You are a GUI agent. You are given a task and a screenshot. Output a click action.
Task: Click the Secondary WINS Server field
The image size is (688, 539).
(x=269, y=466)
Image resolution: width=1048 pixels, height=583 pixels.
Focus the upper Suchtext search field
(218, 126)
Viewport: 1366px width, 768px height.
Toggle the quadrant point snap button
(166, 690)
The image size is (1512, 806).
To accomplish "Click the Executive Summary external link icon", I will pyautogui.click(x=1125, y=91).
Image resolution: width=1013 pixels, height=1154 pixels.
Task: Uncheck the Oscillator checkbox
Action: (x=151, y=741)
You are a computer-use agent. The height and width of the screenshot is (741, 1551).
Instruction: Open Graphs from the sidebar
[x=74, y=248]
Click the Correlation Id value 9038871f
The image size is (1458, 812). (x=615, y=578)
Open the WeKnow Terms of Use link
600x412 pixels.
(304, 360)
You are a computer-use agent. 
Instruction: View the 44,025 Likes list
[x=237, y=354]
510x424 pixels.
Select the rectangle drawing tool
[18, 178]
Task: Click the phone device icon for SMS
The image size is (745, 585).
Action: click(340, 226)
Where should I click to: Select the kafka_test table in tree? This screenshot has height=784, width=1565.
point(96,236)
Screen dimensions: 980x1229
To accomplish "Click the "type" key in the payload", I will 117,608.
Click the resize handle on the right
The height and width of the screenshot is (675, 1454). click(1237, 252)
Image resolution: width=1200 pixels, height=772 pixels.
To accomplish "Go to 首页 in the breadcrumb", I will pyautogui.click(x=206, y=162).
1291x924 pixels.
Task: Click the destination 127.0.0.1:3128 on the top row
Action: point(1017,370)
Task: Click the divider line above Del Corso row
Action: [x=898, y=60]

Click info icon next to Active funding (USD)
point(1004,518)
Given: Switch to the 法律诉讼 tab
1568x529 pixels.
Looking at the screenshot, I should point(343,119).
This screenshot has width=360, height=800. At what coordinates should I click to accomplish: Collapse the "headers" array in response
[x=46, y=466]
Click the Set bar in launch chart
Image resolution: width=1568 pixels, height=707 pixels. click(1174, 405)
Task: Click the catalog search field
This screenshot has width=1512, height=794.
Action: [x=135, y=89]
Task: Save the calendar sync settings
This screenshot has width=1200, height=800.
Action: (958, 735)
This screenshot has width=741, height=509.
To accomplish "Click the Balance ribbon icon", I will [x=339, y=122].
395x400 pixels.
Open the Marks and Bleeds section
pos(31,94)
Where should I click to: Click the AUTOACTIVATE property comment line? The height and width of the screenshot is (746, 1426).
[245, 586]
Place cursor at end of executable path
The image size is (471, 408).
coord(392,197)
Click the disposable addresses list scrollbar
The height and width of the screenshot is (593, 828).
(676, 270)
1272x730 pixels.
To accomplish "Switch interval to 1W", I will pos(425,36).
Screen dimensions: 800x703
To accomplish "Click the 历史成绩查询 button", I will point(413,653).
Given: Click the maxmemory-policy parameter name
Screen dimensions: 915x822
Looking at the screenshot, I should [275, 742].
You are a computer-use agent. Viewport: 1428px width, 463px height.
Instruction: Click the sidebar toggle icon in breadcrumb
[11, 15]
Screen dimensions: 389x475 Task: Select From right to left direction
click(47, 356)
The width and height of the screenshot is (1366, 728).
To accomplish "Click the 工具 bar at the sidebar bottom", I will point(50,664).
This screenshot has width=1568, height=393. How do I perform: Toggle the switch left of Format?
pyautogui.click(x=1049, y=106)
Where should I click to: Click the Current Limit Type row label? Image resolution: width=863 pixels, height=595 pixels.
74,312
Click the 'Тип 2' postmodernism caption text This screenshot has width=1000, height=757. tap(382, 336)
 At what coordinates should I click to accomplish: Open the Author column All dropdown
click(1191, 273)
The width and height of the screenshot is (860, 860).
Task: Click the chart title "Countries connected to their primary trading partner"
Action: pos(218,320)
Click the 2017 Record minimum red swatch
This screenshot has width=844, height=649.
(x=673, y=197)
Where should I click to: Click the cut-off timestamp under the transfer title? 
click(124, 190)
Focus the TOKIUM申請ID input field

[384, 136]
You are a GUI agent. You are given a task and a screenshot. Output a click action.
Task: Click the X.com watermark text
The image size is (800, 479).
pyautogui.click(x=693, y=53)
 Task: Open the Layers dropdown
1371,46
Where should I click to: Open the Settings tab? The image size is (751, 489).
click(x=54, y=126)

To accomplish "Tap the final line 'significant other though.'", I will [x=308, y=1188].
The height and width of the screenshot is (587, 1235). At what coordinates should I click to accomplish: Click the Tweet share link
-=-=-=-=-
Task brief:
Read the data above. Pull out each line in which the string "agent" appears.

Task output:
You are a GUI agent. You are given a task and a screenshot. Output a click action.
You are a computer-use agent. The height and width of the screenshot is (741, 1551).
You are a computer-use agent. 
You are a computer-use agent. Viewport: 1428px width, 463px height.
You are a GUI agent. You are given a task and a screenshot. Output a click action.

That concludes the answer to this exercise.